Peak: Secrets from the New Science of Expertise - by Anders Ericsson
ISBN: 0544456238Date read: 2016-05-20
How strongly I recommend it: 7/10
(See my list of 360+ books, for more.)
Go to the Amazon page for details and reviews.
After being quoted in many books, the guy who coined “deliberate practice”, and spent his career studying just that, finally writes his own take on it. But I've already loved “The Talent Code”, “The Little Book of Talent”, “Moonwalking with Einstein”, “Talent is Overrated”, and “Little Bets”, which are all about this same field. So I didn't get much new out of it, but if you haven't already read those, maybe start here at the horse's mouth.
my notes
Perfect pitch: adaptability in the brain disappears by the time a child passes about six years old.
There’s no such thing as a predefined ability.
Books leave the impression that heartfelt desire and hard work alone will lead to improved performance - “Just keep working at it, and you’ll get there” - and this is wrong. The right sort of practice carried out over a sufficient period of time leads to improvement. Nothing else.
Gaining expertise is largely a matter of improving one’s mental processes.
The usual approach: We start off with a general idea of what we want to do, get some instruction from a teacher or a coach or a book or a website, practice until we reach an acceptable level, and then let it become automatic.

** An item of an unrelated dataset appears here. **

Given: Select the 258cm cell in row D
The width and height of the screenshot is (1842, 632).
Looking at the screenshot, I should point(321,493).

Once you have reached this satisfactory skill level and automated your performance, you have stopped improving.
A person who’s been at it for twenty years is likely to be a bit worse than the one who’s been doing it for only five, and the reason is that these automated abilities gradually deteriorate in the absence of deliberate efforts to improve.
Purposeful practice has well-defined, specific goals. “Play the piece all the way through at the proper speed without a mistake three times in a row.” Without such a goal, there was no way to judge whether the practice session had been a success.

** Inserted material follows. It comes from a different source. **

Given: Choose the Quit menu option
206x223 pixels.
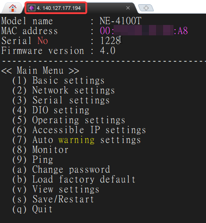Looking at the screenshot, I should click(x=32, y=209).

Break it down and make a plan: What exactly do you need to do. Putting a bunch of baby steps together to reach a longer-term goal.
You seldom improve much without giving the task your full attention.
Purposeful practice involves feedback. You have to know whether you are doing something right and, if not, how you’re going wrong.
Purposeful practice requires getting out of one’s comfort zone. This is perhaps the most important part.
I would challenge him with longer and longer strings of digits so that he was always close to his capacity.
If you never push yourself beyond your comfort zone, you will never improve.
The best way to get past any barrier is to come at it from a different direction.
Maintaining the focus and the effort required by purposeful practice is hard work, and it is generally not fun. So the issue of motivation inevitably comes up.
Purposeful practice in a nutshell: Get outside your comfort zone but do it in a focused way, with clear goals, a plan for reaching those goals, and a way to monitor your progress. Oh, and figure out a way to maintain your motivation.
Presbyopia: American and Israeli neuroscientists and vision researchers, was reported in 2012.
Training exercises taught the subjects’ brains to do a better job of processing, which in turn allowed the subjects to discern smaller details without any improvement in the signal from the eyes.
When you engage in a sustained, vigorous physical activity that pushes the body beyond the point where the homeostatic mechanisms can compensate.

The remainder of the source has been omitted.